[Records drawn from a dataset]
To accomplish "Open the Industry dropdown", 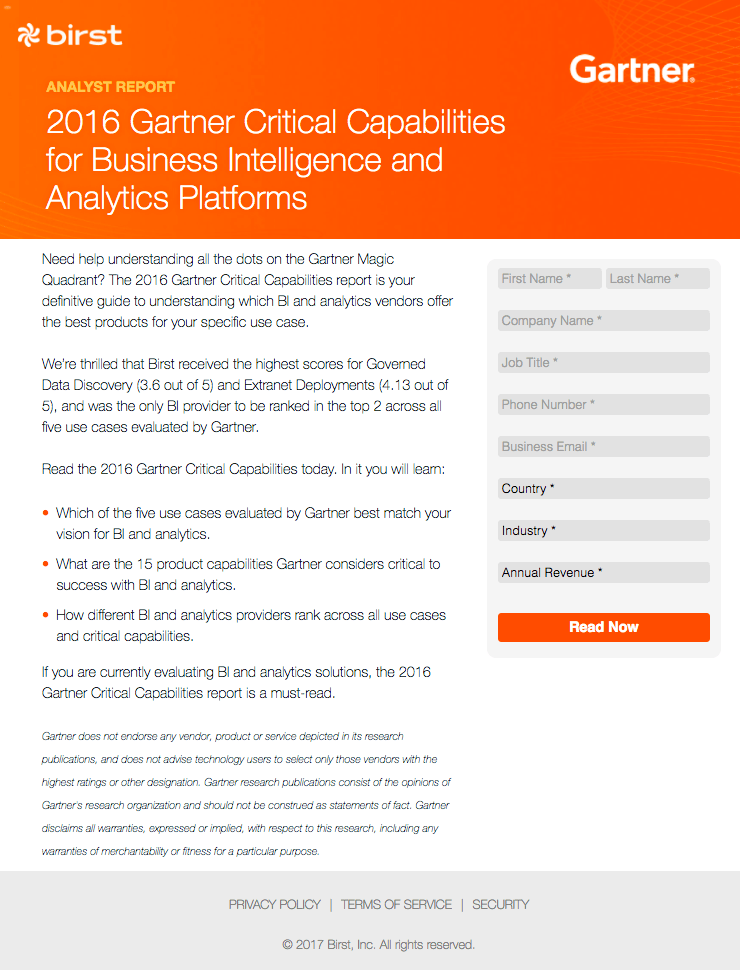I will click(x=603, y=530).
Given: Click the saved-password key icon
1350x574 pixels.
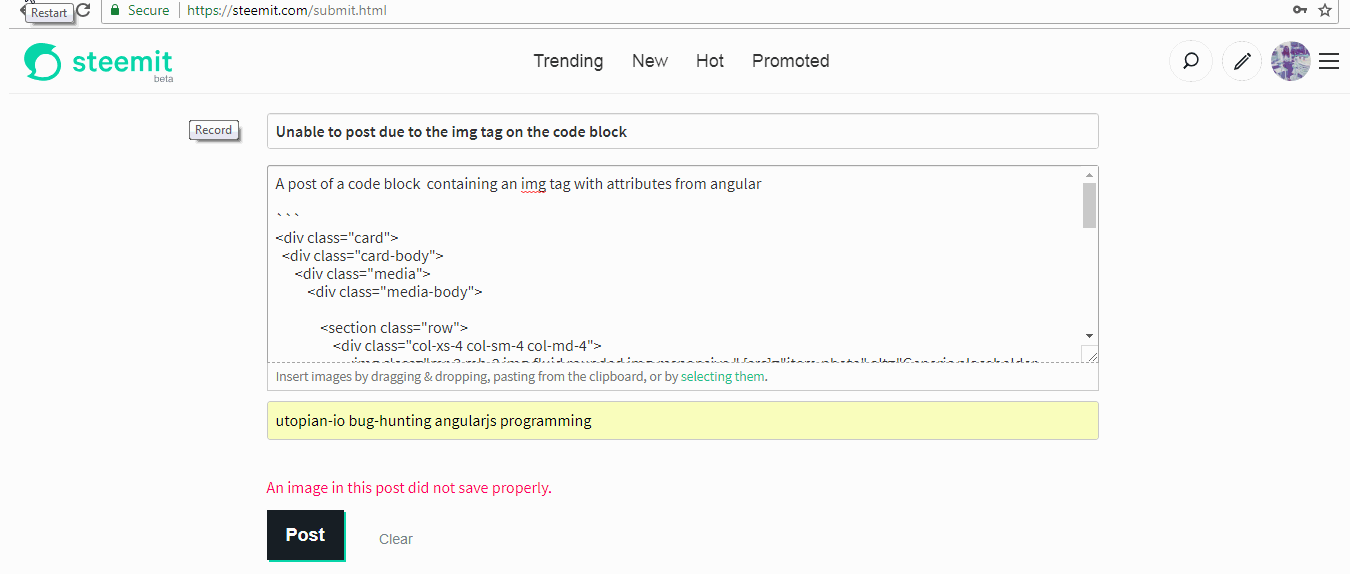Looking at the screenshot, I should click(1300, 10).
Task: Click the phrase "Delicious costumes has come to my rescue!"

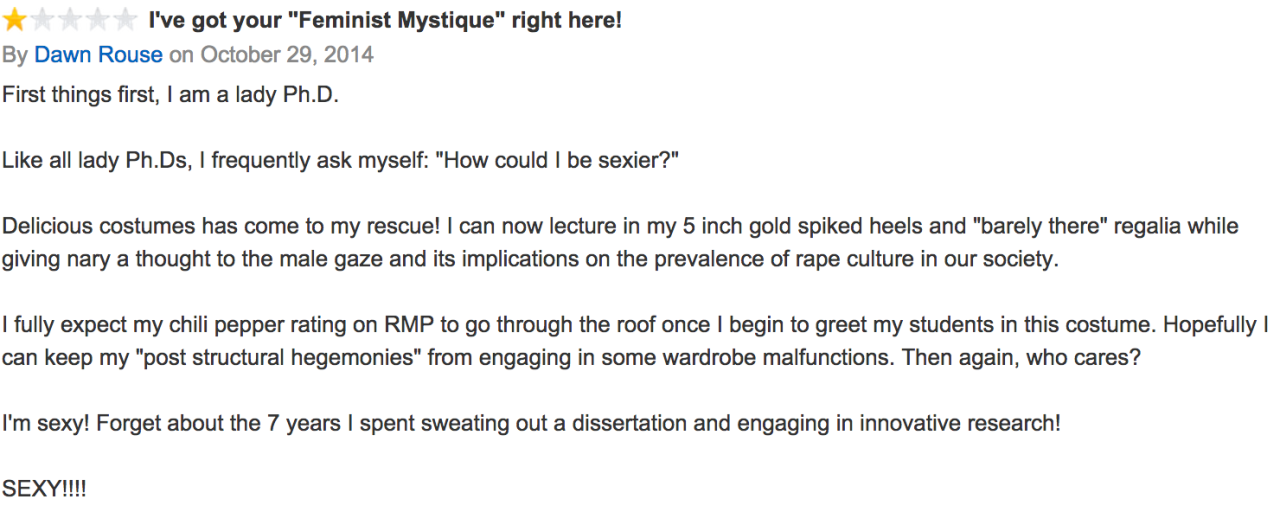Action: coord(217,226)
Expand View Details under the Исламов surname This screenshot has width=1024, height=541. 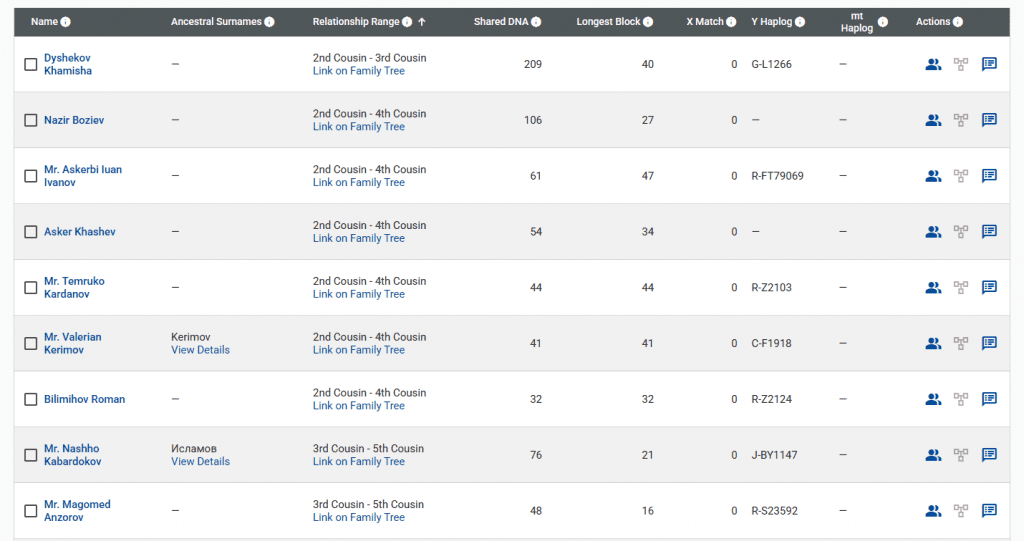pyautogui.click(x=200, y=462)
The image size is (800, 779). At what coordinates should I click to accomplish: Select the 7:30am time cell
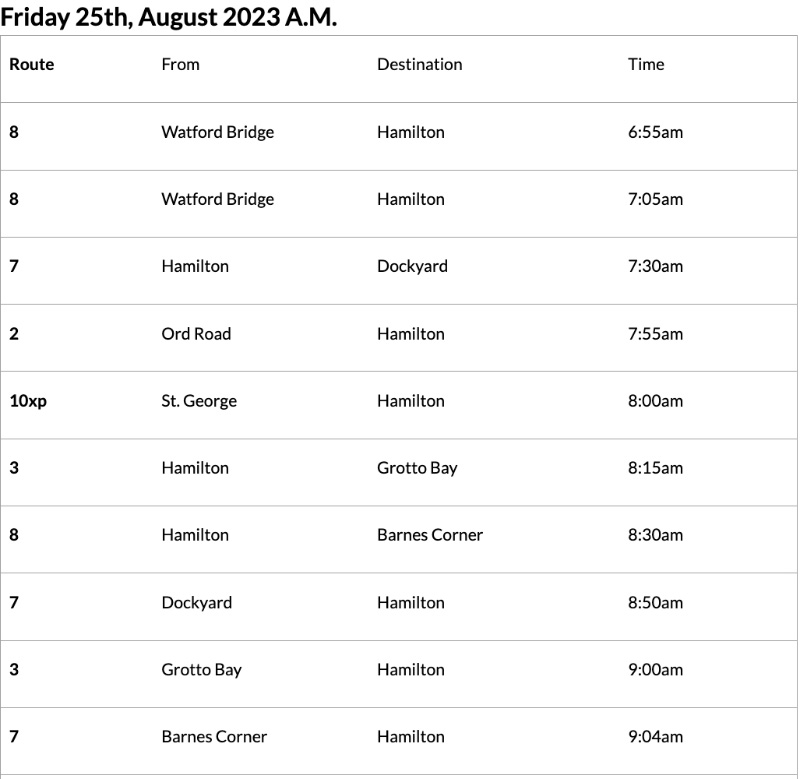point(655,266)
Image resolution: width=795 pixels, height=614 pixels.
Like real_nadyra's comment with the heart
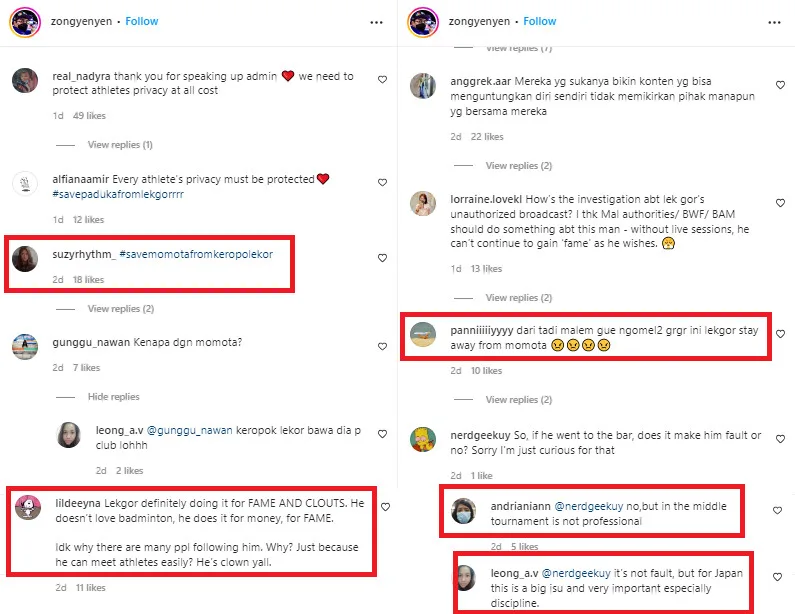pyautogui.click(x=382, y=79)
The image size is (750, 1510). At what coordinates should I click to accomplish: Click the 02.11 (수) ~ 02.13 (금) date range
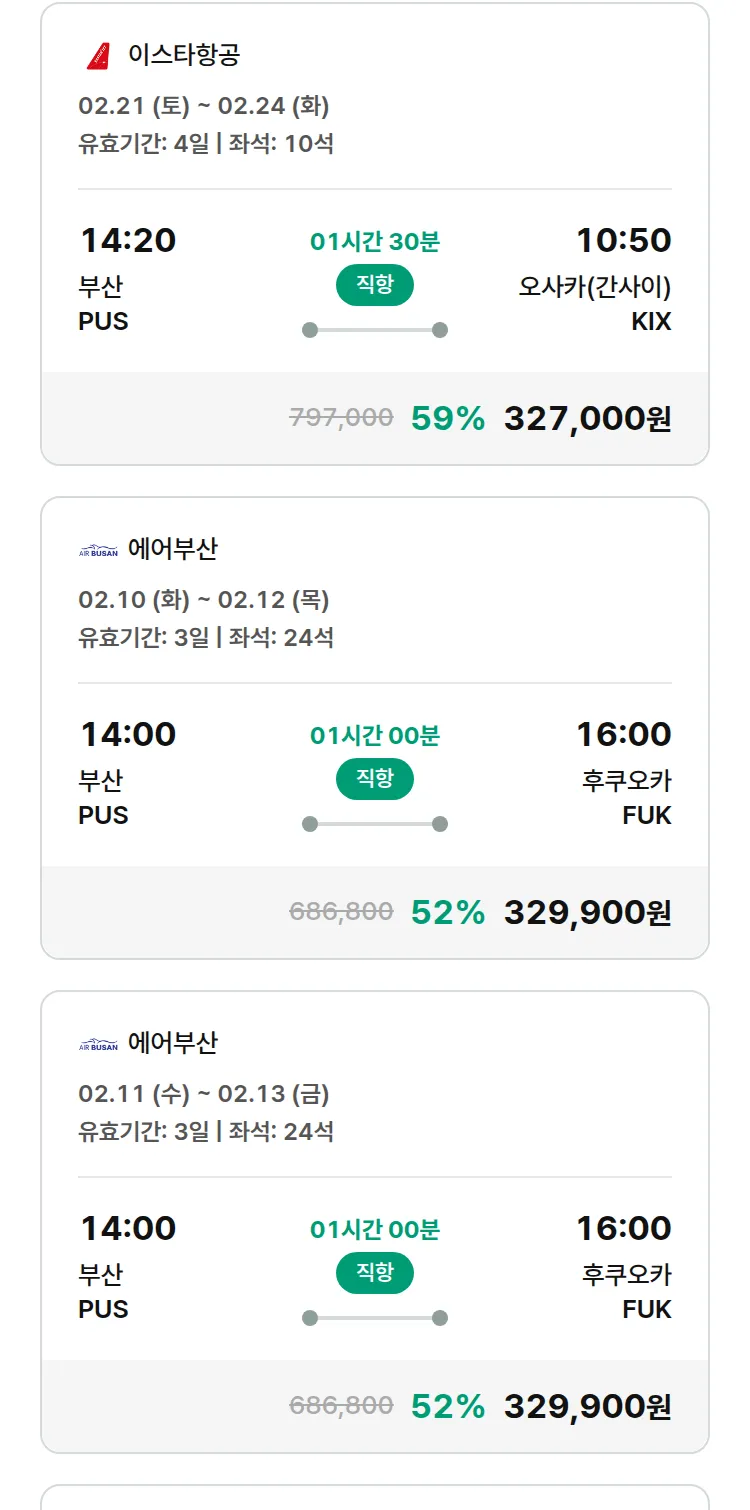[x=204, y=1094]
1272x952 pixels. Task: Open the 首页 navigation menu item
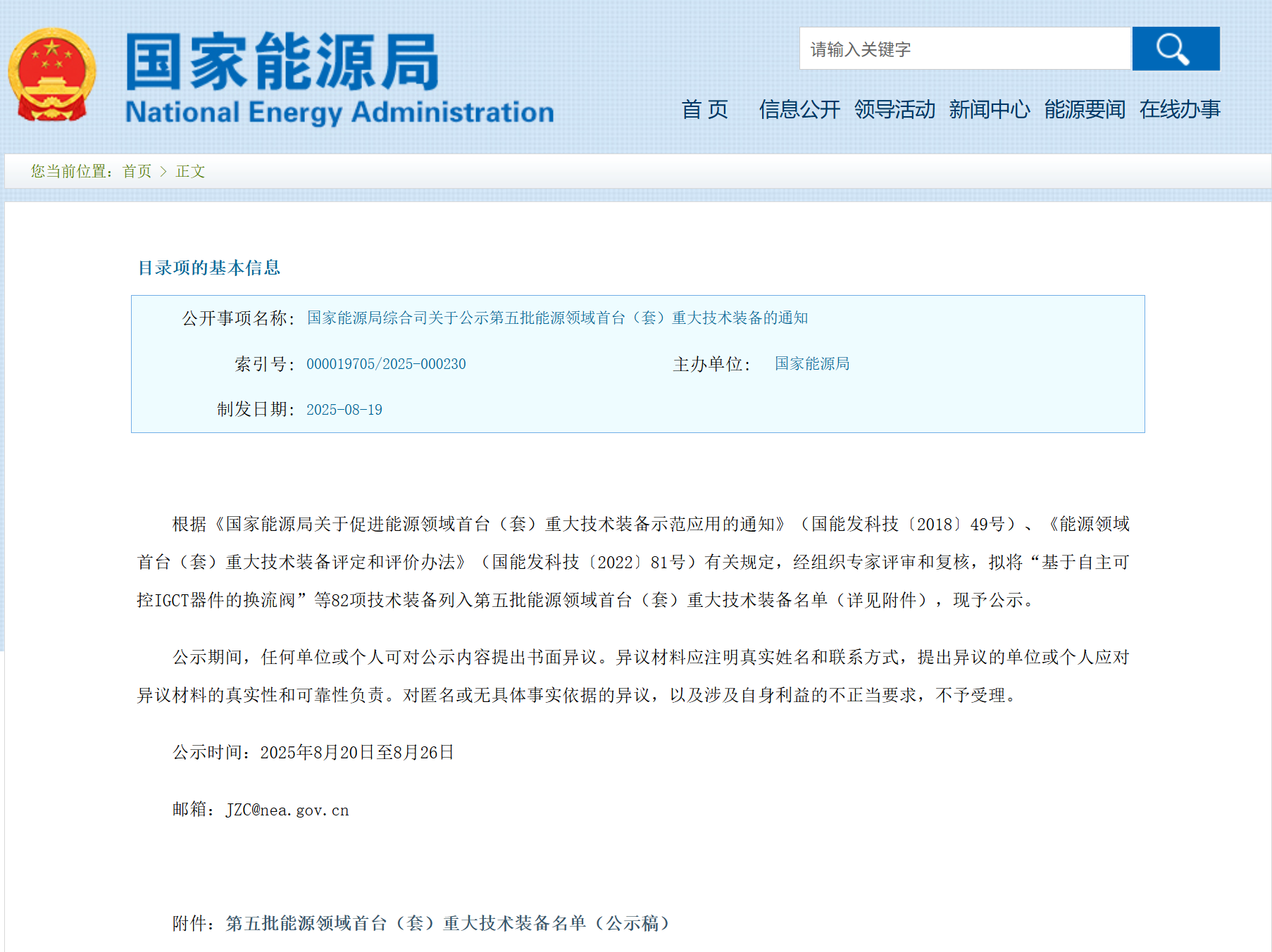[704, 110]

- _REQUIRED ACTION_:
Copy out, without any pictures, the lines of the records above from the one containing "1272x952 pixels. Task: Open" through the final line, both ends included.

- _EXERCISE ANSWER_:
1272x952 pixels. Task: Open the 首页 navigation menu item
[704, 110]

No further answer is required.